Apply replication-cycles of viruses and related genetic elements to understand how they serve as genetic vectors.

Objectives:

  • Describe viral life-cycles and strategies for replication of viral genetic information.
  • Describe how genetic engineering vectors are derived from viruses.
  • Describe how genetic vectors can be used to create mutations and maps.
  • Describe the behavior of transposable elements in bacteria and eukaryotic cells.
  • Describe how viruses and related genetic elements serve as genetic vectors.

Apply knowledge of chromosome structure to the transmission of genetic information and occurrence of genetic anomalies.

Objectives:

  • Describe the enzymatic basis of genetic recombination in eukaryotic cells.
  • Describe the level of DNA packaging in chromosomes and how this relates to gene expression.
  • Describe the chromosomal structures and their functions.
  • Describe a variety of chromosomal rearrangements, detection methods and predictions regarding chromosomal stability in light of cellular recombination.

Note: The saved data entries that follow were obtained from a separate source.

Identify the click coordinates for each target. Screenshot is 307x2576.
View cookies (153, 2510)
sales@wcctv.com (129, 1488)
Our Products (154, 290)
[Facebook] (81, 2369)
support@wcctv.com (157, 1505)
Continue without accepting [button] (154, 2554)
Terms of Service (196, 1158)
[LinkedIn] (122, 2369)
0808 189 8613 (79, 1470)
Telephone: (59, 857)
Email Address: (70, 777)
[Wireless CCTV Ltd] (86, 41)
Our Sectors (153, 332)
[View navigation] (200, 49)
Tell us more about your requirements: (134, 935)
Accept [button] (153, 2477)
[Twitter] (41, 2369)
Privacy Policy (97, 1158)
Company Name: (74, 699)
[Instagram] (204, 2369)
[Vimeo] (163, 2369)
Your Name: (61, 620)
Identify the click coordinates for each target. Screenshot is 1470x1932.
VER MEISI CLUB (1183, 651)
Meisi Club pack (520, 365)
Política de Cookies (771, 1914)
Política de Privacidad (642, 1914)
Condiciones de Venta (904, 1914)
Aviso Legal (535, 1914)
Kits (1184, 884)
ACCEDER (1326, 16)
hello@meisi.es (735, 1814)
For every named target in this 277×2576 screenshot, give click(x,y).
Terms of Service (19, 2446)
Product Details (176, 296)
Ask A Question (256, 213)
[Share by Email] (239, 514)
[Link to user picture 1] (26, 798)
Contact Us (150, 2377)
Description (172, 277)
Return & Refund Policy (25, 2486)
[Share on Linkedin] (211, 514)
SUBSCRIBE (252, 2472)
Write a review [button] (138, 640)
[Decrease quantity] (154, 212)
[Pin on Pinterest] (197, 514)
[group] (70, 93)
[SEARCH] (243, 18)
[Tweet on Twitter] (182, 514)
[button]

Apply knowledge of ploidy and karyotype to describe a cell’s compliment of genetic information.

Objectives:

  • Accurately use the terms haploid, diploid, triploid, polyploid, aneuploidy and trisomic.
  • Accurately use the terms sex chromosome and autosome.
  • Accurately use the terms homologous chromosome, sister chromosomes and chromatid.

Apply principles of mitosis or meiosis to predict the transmission of genetic information to daughter cells.

Objectives:

  • Accurately describe mitosis and meiosis by using stage names and correlating key events for each stage.
  • Describe chromosome behavior during mitosis and meiosis.
  • Calculate copy number (C) and ploidy number (N) for various stages of the cell cycle.
  • Describe sources of genetic diversity in meiosis.

Analyze outcomes of genetic crosses using Mendelian genetics.

Objectives:

  • Apply principles of probability.
  • Apply goodness-of-fit tests to test hypothesis.
  • Apply a variety of interactions between alleles and genes to explain outcomes of genetic crosses.
  • Develop and analyze pedigrees using appropriate notation methods.

Predict and analyze outcomes of genetic crosses using linkage analysis.

Objectives:

  • Analyze inheritance of sex-linked traits.
  • Use 3-point test crosses to create recombination maps of chromosomes and define linkage groups.
  • Map the locations of centromeres.

Explain gene regulation strategies used in embryonic development, determination, and differentiation.

Objectives:

  • Distinguish between determination and differentiation and how these concepts relate to stem cells.
  • Describe early decisions and mechanisms that lead to the development of body plan.